* _Given exercise 1_
Name every method called inside the main loop shown in the face-tracking article.
* _Given exercise 2_
Carry on the face-tracking article from the point at which it ends.

Face Tracking with OpenCV and a USB Missile Launcher

Check out Sentinel for Linux, Windows, and OS X on GitHub

Demonstration of Sentinel

I recently got my roommate a Dream Cheeky Thunder USB missile launcher. It was fun to play around with for a bit, but the included software was very limited in its functionality. Just when I was ready to dismiss it as an overpriced toy, my roommate came up with a great idea: could we mount a camera to the turret and make it automatically aim and fire at faces?

After a couple weeks of experimentation, we came up with Sentinel, a Python script that does just that, making heavy use of the excellent OpenCV computer vision library. Here’s how we did it.

But first, a video demo!

Note: The above video was filmed while our computers were rather bogged down, and Sentinel usually runs signficantly faster than that (especially on Windows and OS X, where it can go as fast as 3 iterations per second).

Step Zero. The concept

The main loop of the program is conceptually quite simple:

while True:
   camera.capture()
   face_detected, x_adj, y_adj = camera.face_detect()
   camera.display()
   if face_detected:
      turret.adjust(x_adj, y_adj)
      turret.ready_aim_fire()

At each iteration, the camera takes a picture, which is then processed to detect any faces. If a face is detected, the turret adjust itself to bring the face closer to the center of the camera’s field of view. If the face is close enough to the center and the turret is armed, it then fires a missile at its target. The camera’s output is also sent to the screen, with an ominous red reticule drawn over a detected face.

Note: I’m only showing bits of pieces of our source code here, and I’m simplifying it where I can to keep the code chunks relevant. You can see the full source code here.

Step One. Assembling the hardware

We had a small Logitech C270 webcam lying around, so we taped it to the top of the turret, aiming it roughly parallel to the trajectory of the turret’s missiles, as shown in the photo above.

The webcam’s position about an inch above the turret means that when the camera is pointing toward a target’s face, the turret usually ends up shooting them in the neck or chest, which is a nice side effect, since neither of us wanted to get shot in the eye.

Step Two. Controlling the turret

Controlling USB devices from Python requires the PyUSB library, which in turn needs a low level driver - we used libusb.

After that, connecting to a USB device is just a matter of finding its vendor and product IDs. In the case of this missile launcher, lsusb reported these IDs to be 2123:1010. In Linux, you also need to detach the kernel driver if it is active:

class LauncherDriver():
   # Low level launcher driver commands
   # this code mostly taken from https://github.com/nmilford/stormLauncher
   # with bits from https://github.com/codedance/Retaliation
   def __init__(self):
      self.dev = usb.core.find(idVendor=0x2123, idProduct=0x1010)
      if self.dev is None:
         raise ValueError('Missile launcher not found.')

* _Supplied material_
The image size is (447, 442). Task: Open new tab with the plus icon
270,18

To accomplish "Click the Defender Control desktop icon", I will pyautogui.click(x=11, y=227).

* _Expected output 1_
camera.capture(), camera.face_detect(), camera.display(), turret.adjust(x_adj, y_adj), turret.ready_aim_fire()

* _Expected output 2_
      if sys.platform == 'linux2' and self.dev.is_kernel_driver_active(0) is True:
         self.dev.detach_kernel_driver(0)
      self.dev.set_configuration()

Now that the device is configured, we can send commands to it. Fortunately for us, others had already discovered the commands that the device accepts to position its turret, fire missiles, and toggle its built-in LED:

   def turretUp(self):
      self.dev.ctrl_transfer(0x21,0x09,0,0,[0x02,0x02,0x00,0x00,0x00,0x00,0x00,0x00])
   def turretDown(self):
      self.dev.ctrl_transfer(0x21,0x09,0,0,[0x02,0x01,0x00,0x00,0x00,0x00,0x00,0x00])
   def turretLeft(self):
      self.dev.ctrl_transfer(0x21,0x09,0,0,[0x02,0x04,0x00,0x00,0x00,0x00,0x00,0x00])
   def turretRight(self):
      self.dev.ctrl_transfer(0x21,0x09,0,0,[0x02,0x08,0x00,0x00,0x00,0x00,0x00,0x00])
   def turretStop(self):
      self.dev.ctrl_transfer(0x21,0x09,0,0,[0x02,0x20,0x00,0x00,0x00,0x00,0x00,0x00])
   def turretFire(self):
      self.dev.ctrl_transfer(0x21,0x09,0,0,[0x02,0x10,0x00,0x00,0x00,0x00,0x00,0x00])
   def ledOn(self):
      self.dev.ctrl_transfer(0x21,0x09,0,0,[0x03,0x01,0x00,0x00,0x00,0x00,0x00,0x00])
   def ledOff(self):
      self.dev.ctrl_transfer(0x21,0x09,0,0,[0x03,0x00,0x00,0x00,0x00,0x00,0x00,0x00])

Step Three. Controlling the camera

Now that we’ve set up the rocket launcher, the next step is accessing the webcam to make it take a picture once per loop iteration. We ended up doing this in a few different ways.

Linux: streamer

On Linux, I was excited to find streamer, a fast and simple-to-use photo/video capture tool. Even after we switched to using OpenCV’s photo capture capabilities on Windows, streamer still ended up giving the best performance on Linux.

# captures a single frame - currently a platform-dependent implementation
def capture(self):
   if sys.platform == 'linux2':
      # on Linux, use streamer to generate a jpeg, then have OpenCV load it into self.current_frame

      img_file = 'capture.jpeg'
      subprocess.call("streamer -q -c /dev/video" + self.opts.camera + " -s "
            + self.opts.image_dimensions + " -b 16 -o " + img_file, stdout=FNULL, shell=True)
      self.current_frame = cv2.imread(img_file)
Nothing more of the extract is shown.